Problem details:
From the entries below, output the line with "埼玉県 (105, 2197)" and each following line up to and including the line with "愛媛県 (172, 2248)", exactly as written.

Stored data
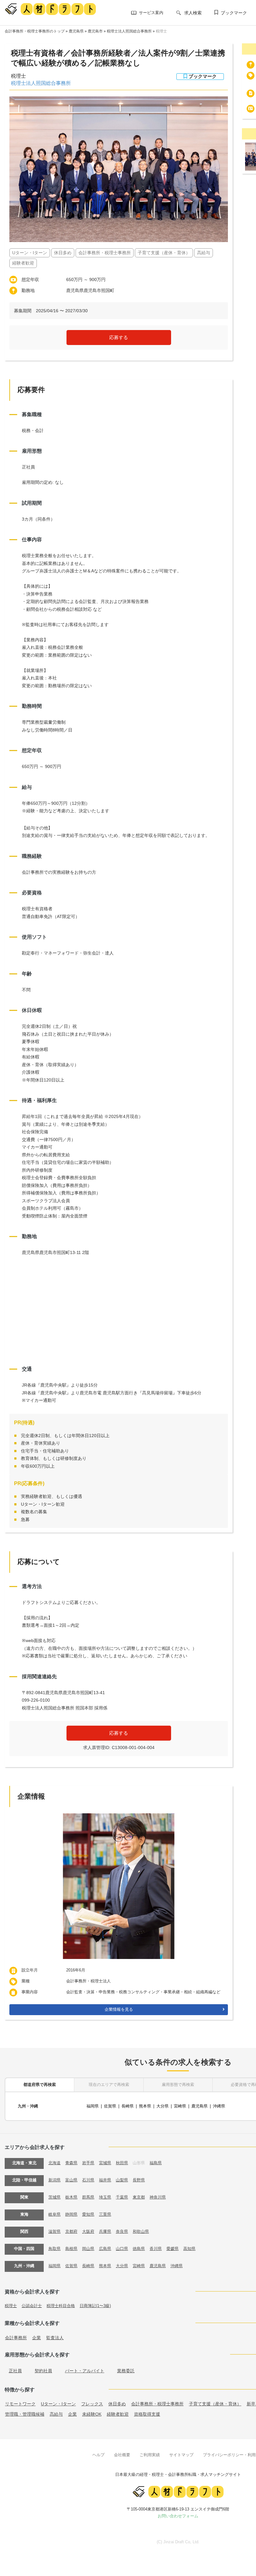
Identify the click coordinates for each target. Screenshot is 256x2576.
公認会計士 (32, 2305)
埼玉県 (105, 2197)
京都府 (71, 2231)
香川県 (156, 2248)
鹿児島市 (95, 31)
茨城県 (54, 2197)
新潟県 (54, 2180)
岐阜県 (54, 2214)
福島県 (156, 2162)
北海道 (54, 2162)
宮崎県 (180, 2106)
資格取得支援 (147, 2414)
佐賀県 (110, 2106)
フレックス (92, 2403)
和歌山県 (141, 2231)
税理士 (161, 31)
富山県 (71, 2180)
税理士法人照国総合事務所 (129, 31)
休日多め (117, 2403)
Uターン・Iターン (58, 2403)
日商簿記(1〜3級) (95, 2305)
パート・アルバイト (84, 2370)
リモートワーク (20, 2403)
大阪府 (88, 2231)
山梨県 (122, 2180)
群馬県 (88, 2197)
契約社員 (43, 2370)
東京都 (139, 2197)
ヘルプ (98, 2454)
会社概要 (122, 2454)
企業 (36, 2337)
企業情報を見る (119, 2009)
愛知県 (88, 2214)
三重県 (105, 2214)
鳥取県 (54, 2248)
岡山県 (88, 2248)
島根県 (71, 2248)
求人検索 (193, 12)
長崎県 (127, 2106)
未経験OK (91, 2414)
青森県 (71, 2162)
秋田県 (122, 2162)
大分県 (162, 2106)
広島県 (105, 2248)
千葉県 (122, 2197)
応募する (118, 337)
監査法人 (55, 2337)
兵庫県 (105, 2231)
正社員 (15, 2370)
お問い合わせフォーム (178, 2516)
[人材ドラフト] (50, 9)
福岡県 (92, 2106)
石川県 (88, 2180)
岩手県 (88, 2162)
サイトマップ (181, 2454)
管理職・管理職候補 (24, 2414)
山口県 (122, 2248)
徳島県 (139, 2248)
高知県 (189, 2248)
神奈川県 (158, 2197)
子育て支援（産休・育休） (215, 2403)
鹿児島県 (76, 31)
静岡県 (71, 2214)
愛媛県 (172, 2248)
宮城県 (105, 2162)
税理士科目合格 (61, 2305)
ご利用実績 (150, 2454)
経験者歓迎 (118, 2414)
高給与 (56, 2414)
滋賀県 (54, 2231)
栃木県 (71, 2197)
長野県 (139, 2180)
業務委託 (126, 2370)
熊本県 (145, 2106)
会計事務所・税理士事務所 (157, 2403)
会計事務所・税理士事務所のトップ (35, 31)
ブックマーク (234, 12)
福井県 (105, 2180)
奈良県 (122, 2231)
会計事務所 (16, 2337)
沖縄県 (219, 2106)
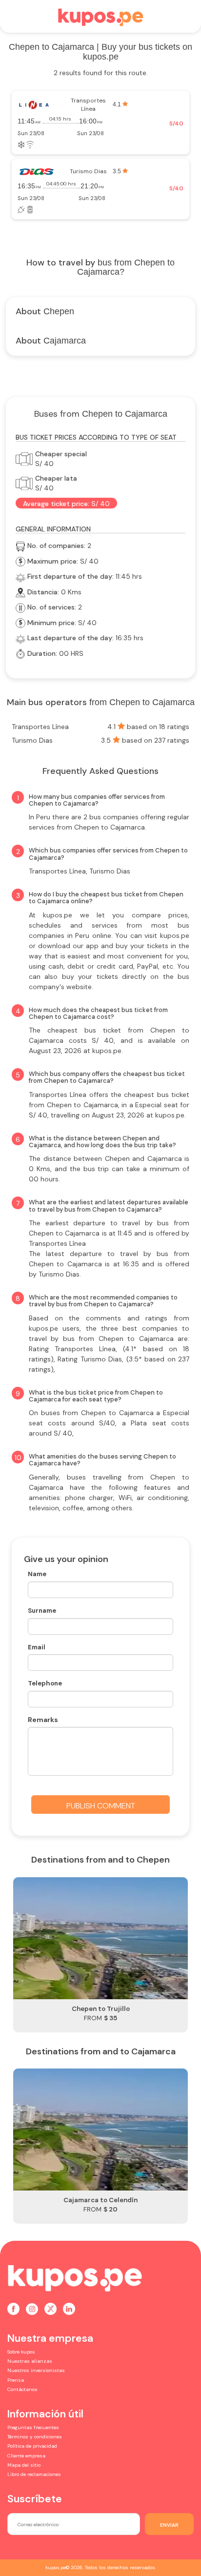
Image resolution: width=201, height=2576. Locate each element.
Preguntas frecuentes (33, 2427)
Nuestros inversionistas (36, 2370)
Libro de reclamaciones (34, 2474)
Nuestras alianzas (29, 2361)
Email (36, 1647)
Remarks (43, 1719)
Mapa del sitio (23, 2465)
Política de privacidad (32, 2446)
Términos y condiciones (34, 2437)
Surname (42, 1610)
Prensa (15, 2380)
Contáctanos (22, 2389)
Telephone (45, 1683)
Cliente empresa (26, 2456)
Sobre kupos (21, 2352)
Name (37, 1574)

Task solution:
埼玉県 (105, 2197)
京都府 (71, 2231)
香川県 (156, 2248)
鹿児島市 (95, 31)
茨城県 (54, 2197)
新潟県 (54, 2180)
岐阜県 (54, 2214)
福島県 (156, 2162)
北海道 (54, 2162)
宮崎県 (180, 2106)
資格取得支援 (147, 2414)
佐賀県 (110, 2106)
フレックス (92, 2403)
和歌山県 (141, 2231)
税理士 (161, 31)
富山県 (71, 2180)
税理士法人照国総合事務所 (129, 31)
休日多め (117, 2403)
Uターン・Iターン (58, 2403)
日商簿記(1〜3級) (95, 2305)
パート・アルバイト (84, 2370)
リモートワーク (20, 2403)
大阪府 (88, 2231)
山梨県 (122, 2180)
群馬県 (88, 2197)
契約社員 (43, 2370)
東京都 (139, 2197)
ヘルプ (98, 2454)
会社概要 (122, 2454)
企業 (36, 2337)
企業情報を見る (119, 2009)
愛知県 (88, 2214)
三重県 (105, 2214)
鳥取県 (54, 2248)
岡山県 (88, 2248)
島根県 (71, 2248)
求人検索 (193, 12)
長崎県 (127, 2106)
未経験OK (91, 2414)
青森県 (71, 2162)
秋田県 (122, 2162)
大分県 (162, 2106)
広島県 (105, 2248)
千葉県 (122, 2197)
応募する (118, 337)
監査法人 (55, 2337)
兵庫県 (105, 2231)
正社員 (15, 2370)
お問い合わせフォーム (178, 2516)
[人材ドラフト] (50, 9)
福岡県 (92, 2106)
石川県 (88, 2180)
岩手県 (88, 2162)
サイトマップ (181, 2454)
管理職・管理職候補 (24, 2414)
山口県 (122, 2248)
徳島県 (139, 2248)
高知県 (189, 2248)
神奈川県 (158, 2197)
子育て支援（産休・育休） (215, 2403)
鹿児島県 (76, 31)
静岡県 (71, 2214)
愛媛県 (172, 2248)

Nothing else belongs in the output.